MOLECULAR ROLE OF CagA AND VacA GENES IN Helicobacter pylori - INDUCED GASTRIC ULCERATION AND INFLAMMATION
DOI:
https://doi.org/10.62019/5ehvc409Keywords:
Helicobacter pylori, cagA, vacA, gastric ulcer, virulence factorsAbstract
Helicobacter pylori is a globally prevalent gastric pathogen implicated in chronic gastritis, peptic ulcer disease, and gastric cancer. Among its numerous virulence factors, the cagA and vacA genes play pivotal roles in determining disease severity. This study aimed to evaluate the molecular relationship between these virulence genes and the severity of gastric mucosal damage in H. pylori-infected patients.
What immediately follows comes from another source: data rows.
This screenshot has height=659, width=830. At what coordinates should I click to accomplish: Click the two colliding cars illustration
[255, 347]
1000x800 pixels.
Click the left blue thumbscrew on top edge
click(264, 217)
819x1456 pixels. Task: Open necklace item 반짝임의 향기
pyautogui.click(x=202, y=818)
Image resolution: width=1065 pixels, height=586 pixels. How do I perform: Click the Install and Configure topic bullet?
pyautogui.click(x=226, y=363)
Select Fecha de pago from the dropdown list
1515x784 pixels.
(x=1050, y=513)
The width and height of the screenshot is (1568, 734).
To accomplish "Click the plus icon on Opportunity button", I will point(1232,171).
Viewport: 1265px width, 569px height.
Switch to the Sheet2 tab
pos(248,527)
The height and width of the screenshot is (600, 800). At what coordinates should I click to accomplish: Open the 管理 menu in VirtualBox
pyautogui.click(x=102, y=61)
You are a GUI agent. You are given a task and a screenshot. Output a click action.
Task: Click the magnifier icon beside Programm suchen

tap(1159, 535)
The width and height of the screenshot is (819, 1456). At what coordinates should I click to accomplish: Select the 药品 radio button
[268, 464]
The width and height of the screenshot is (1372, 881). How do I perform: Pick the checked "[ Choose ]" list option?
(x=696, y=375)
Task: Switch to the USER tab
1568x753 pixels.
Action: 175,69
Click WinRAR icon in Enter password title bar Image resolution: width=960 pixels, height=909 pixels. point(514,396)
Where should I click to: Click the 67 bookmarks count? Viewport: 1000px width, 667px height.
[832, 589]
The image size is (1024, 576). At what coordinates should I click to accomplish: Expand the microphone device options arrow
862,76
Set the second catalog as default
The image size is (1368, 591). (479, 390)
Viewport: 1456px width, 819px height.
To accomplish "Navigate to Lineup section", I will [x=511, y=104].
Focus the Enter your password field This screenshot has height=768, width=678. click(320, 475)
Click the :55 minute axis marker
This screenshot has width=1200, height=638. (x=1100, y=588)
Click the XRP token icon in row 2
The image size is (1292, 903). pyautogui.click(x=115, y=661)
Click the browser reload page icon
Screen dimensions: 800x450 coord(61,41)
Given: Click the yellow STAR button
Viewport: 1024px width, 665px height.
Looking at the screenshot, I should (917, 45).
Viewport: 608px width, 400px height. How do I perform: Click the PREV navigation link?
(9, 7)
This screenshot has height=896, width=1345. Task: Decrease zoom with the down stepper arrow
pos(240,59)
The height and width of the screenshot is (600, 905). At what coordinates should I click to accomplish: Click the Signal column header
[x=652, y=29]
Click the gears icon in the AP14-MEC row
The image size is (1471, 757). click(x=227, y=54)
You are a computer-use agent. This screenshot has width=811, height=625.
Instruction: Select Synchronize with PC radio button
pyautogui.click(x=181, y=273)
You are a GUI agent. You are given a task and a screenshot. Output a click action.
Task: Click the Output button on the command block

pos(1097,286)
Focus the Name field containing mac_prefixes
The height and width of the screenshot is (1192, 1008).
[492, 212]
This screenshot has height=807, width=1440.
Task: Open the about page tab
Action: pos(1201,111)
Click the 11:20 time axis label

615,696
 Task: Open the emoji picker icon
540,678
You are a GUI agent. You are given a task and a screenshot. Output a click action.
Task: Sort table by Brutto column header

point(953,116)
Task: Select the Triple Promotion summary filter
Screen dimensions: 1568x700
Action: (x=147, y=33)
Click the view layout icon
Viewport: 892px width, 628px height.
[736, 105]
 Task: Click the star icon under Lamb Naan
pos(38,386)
A total of 120 dyspeptic patients undergoing endoscopy were enrolled, of whom 82 were confirmed H. pylori-positive by histology, rapid urease test, and PCR. The presence of cagA and vacA genotypes (s, m, and i regions) was determined via PCR, and their associations with histopathological changes, endoscopic findings, and clinical outcomes were analyzed. The cagA gene was detected in 73.2% of infected patients, while the most virulent vacA genotype (s1/m1/i1) was present in 51.2%. Co-expression of cagA and vacA s1/m1/i1 was significantly associated with increased inflammation, glandular atrophy, intestinal metaplasia, and higher rates of duodenal and gastric ulcers (p < 0.001). Multivariate logistic regression identified vacA s1/m1/i1 (OR = 4.2, p = 0.001) and cagA (OR = 2.6, p = 0.03) as independent predictors of peptic ulceration. Additionally, high rates of antibiotic resistance were observed, particularly to metronidazole and clarithromycin. In conclusion, cagA and vacA genotyping provides valuable prognostic information regarding disease severity in H. pylori infection. These findings support the integration of molecular profiling into clinical risk assessment and personalized treatment strategies.